The Bordeaux Observatory is an astronomical observatory affiliated with the University of Bordeaux. Built in Floirac, France in 1893 its lenses were focused between +11 and +17 degrees declination. Until 1970 it had taken over 4,000 photographic plates. Bordeaux Observatory is home to a large collection of instruments and archives from well over a century of astronomical activities. Until the 2016 it was actively used until the institution moved to a new location at the university. In the French language the name is Observatoire de Bordeaux.

==Early history==
In the late 18th century an attempt to establish Bordeaux Observatory was made after the Transit of Venus. This led to a house being set aside as the Bordeaux Observatory, however, it was not equipped with any instruments. Although it did not really get established, it carried the banner of desire for a real observatory in the area for a century. Finally, in 1876 an agreement between the Government and the city was reached to establish a real observatory. The Government was trying to execute on a national agenda of increased education, and this nexused with city's desire for an Observatory; Bordeaux would contribute 100,000 francs for its founding.

It was founded in 1879 on a hill overlooking the Garonne river.

The Bordeaux observatory was established in the late 1870s, and one of its first instruments was a Meridian circle. The instrument was built by Eichens with and glass objective of 19 cm by Henry. Also, an equatorial mounted refractor (glass lens) with 38 cm lens.
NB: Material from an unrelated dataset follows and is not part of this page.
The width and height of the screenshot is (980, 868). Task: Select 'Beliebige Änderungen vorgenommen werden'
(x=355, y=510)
The objective lens was made by Merz, and the mounting was done by Gautier and Eichens.
Also a 13-inch (32 cm) aperture astrograph in support of the Carte du Ciel project.

On founding, the observatory had the following areas of study:

- Magnetic and meteorological observations
- Meridian observations—this had to do mostly with star positions)
- Equatorial observations— observations with the telescopes such as of comets, asteroids, moons of the Solar System, and stars
- Computations — such as for publications of meteorological catalogs

Early work with the Meridian included updates to the Argelander-Öltzen star catalog.

==1900s==
In the late 20th century Bordeaux Observatory became active in field of radio astronomy. In 1967 the construction of millimeter wave interferometer was begun, in conjunction with others.
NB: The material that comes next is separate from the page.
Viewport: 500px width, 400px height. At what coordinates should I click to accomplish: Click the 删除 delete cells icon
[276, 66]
Between 1983 and 1988, the automatic meridian circle of Bordeaux Observatory was used in support of the Hipparcos space observatory. The success of that space mission was on factor leading to demise of the utility of automatic meridian circles, because of the extreme accuracy achieved by Hipparcos for that time period.

In 1990 a microwave radiometer for measuring ozone was established at the Observatory.
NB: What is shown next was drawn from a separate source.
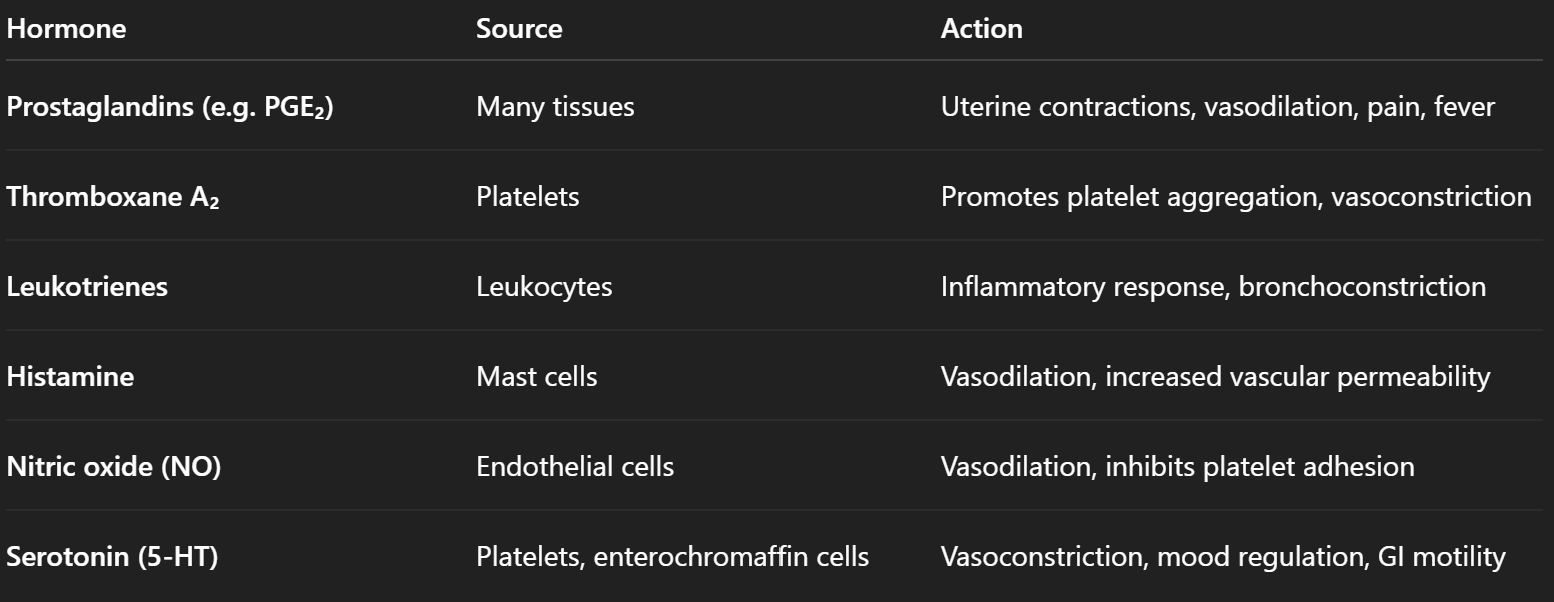Click the Mast cells source cell
This screenshot has height=602, width=1554.
[x=536, y=377]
In 1999, Bordeaux Observatory became a site for IVS.

== 2000s ==
In early 21st century it remained the site for the Laboratoire d'Astrophysique of Bordeaux, but that institution planned to move out from the site.

In 2016, an astronomer of Bordeaux Observatory noted on a possible formation mechanism for "Planet Nine", a hypothesized planet beyond the Kuiper belt in the 2010s. In a simulation of solar system formation, they suggested that it could be leftover building block of an earlier time.

As an institution the Bordeaux Observatory became the Observatoire Aquitain des Sciences de l’Univers (OASU). In 2016, the staff moved from Floirac facilities to a new building at the University of Bordeaux in Pessac.